Look through the entries below. Report each line that has the word "will" in it.

Dataset entries =
--------
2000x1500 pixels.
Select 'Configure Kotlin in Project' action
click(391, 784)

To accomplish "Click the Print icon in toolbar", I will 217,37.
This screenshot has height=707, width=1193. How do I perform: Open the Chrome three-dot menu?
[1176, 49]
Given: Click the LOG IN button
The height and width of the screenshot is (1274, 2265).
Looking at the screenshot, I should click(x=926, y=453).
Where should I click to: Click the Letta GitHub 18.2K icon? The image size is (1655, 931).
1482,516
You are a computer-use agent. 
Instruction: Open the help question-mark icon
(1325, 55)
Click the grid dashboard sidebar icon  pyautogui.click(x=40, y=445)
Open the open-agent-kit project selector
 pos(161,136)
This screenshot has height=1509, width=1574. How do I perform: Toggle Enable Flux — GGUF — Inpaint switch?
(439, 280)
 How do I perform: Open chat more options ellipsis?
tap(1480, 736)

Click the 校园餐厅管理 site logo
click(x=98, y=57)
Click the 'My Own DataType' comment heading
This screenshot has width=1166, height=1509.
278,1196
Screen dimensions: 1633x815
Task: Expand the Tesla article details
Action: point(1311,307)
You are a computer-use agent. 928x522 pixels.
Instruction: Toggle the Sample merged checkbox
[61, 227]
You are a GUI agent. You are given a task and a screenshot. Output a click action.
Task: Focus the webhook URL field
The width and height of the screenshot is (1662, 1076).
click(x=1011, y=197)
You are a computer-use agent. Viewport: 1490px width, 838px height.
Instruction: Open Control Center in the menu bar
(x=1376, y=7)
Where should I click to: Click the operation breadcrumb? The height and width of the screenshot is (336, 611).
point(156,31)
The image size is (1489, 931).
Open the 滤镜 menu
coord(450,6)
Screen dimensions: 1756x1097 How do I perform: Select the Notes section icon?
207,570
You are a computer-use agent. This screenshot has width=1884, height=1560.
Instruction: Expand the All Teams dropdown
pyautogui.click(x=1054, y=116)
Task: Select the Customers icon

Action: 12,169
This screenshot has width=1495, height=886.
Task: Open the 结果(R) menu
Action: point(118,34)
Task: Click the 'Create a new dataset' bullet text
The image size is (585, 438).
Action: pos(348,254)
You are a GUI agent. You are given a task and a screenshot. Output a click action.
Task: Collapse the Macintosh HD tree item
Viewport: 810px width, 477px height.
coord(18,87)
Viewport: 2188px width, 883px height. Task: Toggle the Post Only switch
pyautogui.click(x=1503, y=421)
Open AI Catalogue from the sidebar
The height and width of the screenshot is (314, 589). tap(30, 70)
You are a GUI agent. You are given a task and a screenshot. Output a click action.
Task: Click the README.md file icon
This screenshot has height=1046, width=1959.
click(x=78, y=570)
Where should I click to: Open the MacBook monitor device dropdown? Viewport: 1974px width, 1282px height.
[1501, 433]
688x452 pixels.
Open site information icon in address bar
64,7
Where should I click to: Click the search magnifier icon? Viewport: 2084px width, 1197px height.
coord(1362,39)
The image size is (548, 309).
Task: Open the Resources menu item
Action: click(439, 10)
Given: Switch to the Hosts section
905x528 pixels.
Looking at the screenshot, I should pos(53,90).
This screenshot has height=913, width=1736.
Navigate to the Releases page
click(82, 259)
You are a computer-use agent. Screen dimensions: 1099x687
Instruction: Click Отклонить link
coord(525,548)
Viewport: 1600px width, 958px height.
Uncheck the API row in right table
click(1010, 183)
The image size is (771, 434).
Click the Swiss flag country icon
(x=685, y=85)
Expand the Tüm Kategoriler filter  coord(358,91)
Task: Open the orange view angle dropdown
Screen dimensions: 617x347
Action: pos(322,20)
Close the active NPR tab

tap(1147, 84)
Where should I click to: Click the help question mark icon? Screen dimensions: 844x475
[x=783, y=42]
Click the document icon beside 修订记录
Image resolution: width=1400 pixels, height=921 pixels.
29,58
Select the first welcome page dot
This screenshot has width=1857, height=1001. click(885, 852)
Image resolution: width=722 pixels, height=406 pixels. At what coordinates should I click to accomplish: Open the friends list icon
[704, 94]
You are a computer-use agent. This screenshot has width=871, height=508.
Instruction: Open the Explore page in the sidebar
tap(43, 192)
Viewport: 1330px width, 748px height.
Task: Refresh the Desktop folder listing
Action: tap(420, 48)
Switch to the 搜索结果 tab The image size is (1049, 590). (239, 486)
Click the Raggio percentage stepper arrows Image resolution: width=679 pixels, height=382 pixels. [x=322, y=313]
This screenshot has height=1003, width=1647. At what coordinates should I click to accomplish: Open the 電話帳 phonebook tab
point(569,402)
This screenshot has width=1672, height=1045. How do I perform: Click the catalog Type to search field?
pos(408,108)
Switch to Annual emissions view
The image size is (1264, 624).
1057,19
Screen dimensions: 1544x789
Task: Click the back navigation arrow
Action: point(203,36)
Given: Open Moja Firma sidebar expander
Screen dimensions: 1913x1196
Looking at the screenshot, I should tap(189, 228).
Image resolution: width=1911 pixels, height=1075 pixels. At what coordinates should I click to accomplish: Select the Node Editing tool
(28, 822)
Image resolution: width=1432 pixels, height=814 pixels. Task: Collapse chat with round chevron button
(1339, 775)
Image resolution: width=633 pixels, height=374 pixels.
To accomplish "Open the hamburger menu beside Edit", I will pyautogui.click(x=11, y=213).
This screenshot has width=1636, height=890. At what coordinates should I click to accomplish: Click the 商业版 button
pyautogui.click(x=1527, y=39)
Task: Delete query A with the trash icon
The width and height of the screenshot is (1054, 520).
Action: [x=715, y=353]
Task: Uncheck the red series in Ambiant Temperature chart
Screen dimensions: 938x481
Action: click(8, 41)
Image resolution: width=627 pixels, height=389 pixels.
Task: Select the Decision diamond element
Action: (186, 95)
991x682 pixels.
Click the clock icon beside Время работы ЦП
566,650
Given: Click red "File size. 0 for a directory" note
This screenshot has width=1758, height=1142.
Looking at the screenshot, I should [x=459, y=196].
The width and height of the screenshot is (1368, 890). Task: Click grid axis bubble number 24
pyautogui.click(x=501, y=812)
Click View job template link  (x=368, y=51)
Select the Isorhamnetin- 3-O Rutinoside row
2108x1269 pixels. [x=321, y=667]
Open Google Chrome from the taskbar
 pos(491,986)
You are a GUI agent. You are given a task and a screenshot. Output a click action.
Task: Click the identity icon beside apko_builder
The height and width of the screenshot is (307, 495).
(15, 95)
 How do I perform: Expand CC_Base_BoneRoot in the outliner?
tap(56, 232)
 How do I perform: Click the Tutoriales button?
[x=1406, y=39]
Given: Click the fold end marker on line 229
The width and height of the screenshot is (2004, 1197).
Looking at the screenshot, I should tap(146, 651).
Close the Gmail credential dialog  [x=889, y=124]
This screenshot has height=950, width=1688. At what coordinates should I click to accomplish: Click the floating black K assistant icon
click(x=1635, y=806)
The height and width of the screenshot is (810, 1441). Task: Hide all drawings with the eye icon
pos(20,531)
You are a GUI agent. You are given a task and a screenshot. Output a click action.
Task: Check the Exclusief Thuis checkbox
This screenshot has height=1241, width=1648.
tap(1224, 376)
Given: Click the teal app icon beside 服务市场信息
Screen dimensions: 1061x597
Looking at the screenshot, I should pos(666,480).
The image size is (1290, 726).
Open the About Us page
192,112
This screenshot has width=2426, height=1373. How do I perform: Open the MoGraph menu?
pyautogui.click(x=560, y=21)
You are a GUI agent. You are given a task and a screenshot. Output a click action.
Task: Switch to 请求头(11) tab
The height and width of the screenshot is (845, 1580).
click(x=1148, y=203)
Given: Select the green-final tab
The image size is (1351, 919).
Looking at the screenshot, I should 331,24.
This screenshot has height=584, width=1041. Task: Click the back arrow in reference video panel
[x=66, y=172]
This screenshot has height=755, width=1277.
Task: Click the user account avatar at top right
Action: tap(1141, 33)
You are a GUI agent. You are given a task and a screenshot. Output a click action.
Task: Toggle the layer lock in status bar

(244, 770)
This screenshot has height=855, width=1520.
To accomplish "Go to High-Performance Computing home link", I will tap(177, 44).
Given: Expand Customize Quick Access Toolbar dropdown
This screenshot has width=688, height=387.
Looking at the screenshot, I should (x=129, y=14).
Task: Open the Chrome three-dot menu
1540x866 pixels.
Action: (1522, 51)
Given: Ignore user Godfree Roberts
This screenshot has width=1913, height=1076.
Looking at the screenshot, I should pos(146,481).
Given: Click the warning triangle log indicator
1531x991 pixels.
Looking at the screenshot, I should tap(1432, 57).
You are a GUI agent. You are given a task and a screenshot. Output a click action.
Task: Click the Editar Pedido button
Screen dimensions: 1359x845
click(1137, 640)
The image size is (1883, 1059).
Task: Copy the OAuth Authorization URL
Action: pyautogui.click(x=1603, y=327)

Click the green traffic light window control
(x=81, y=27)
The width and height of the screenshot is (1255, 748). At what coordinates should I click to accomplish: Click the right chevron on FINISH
--------
Solved exercise =
To accomplish "Click the Print icon in toolbar", I will 217,37.
To accomplish "Open the hamburger menu beside Edit", I will pyautogui.click(x=11, y=213).
To accomplish "Go to High-Performance Computing home link", I will tap(177, 44).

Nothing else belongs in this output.